Written exercise: Reproduce word for word the part of the email excerpt about FileMan field locks that opens with the words containing "On Tuesday 15" and closes with "parts of VistA.".

Selected extract:
--*--
On Tuesday 15 February 2005 08:07 pm, Jim Self wrote:
> I would appreciate more detailed discussion on this point if possible. It
> would seem from what you write that such fields cannot be properly edited
> from the Fileman DBS API. If so, that would seem to present a severe
> impediment to any attempts to put a more modern general database driven
> user interface (web or Java or etc) on the affected parts of VistA.
>
> [EMAIL PROTECTED] wrote:
> >   The use of "^" as a lock is a neat programmer trick to enforce
> >security on a field.  It can't be stored in #200 because it will alter
> >the number of pieces in the node (since it is the delimiter, as Kevin
> >noted).  It can't even be entered as a lock character through the normal
> >FM field edit functions because it is the "abort" character when entered
> >at a prompt.  And even if you set it into your own DUZ(0), FileMan
> >doesn't honor it.  The only way to create it is for a programmer to Set
> >it.  Of course a programmer could Kill it or change it but that might
> >have unintended consequences.
--*--
Data:
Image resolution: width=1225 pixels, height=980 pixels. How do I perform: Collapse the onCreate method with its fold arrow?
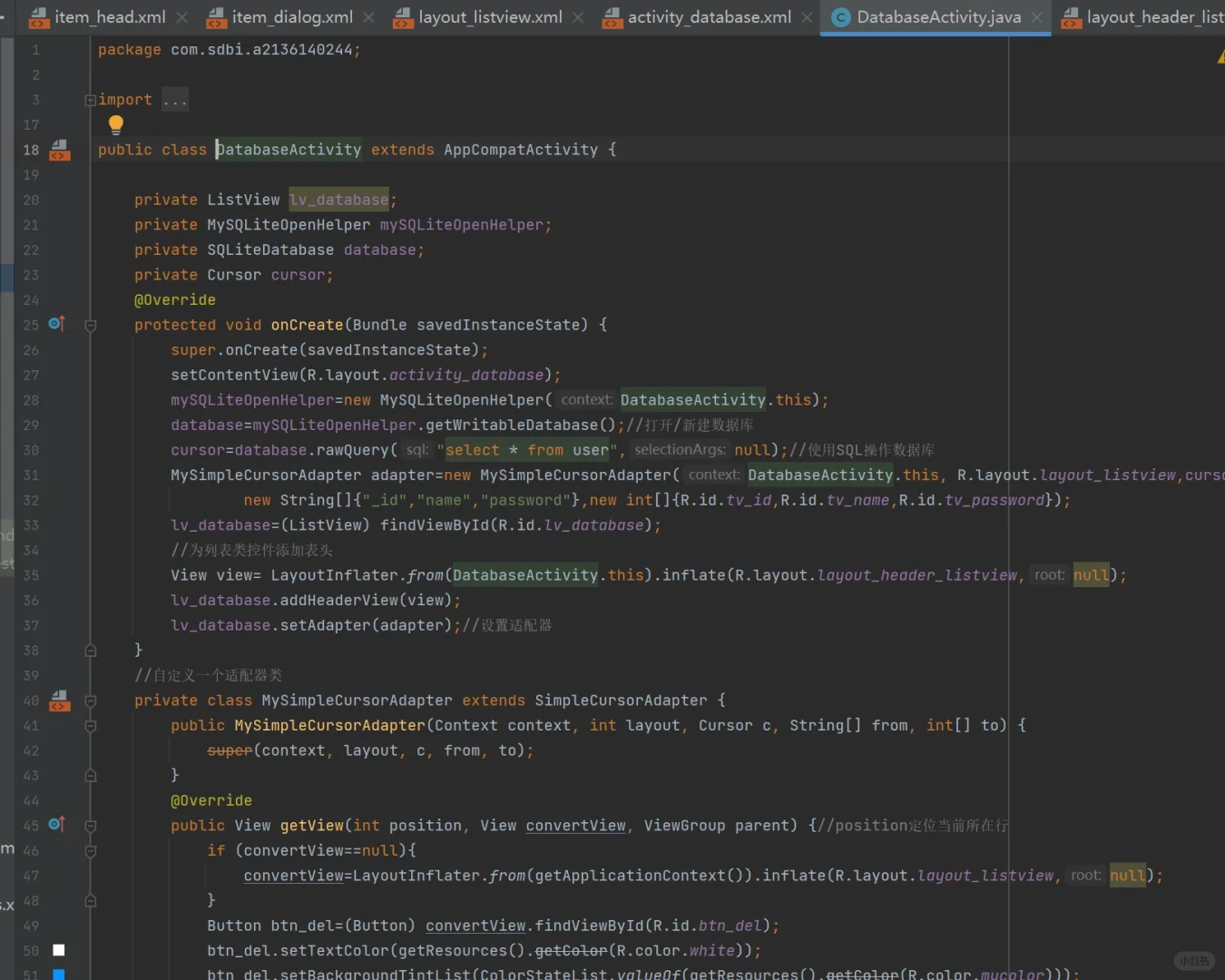pyautogui.click(x=90, y=324)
--*--
Result of this exercise:
On Tuesday 15 February 2005 08:07 pm, Jim Self wrote:
> I would appreciate more detailed discussion on this point if possible. It
> would seem from what you write that such fields cannot be properly edited
> from the Fileman DBS API. If so, that would seem to present a severe
> impediment to any attempts to put a more modern general database driven
> user interface (web or Java or etc) on the affected parts of VistA.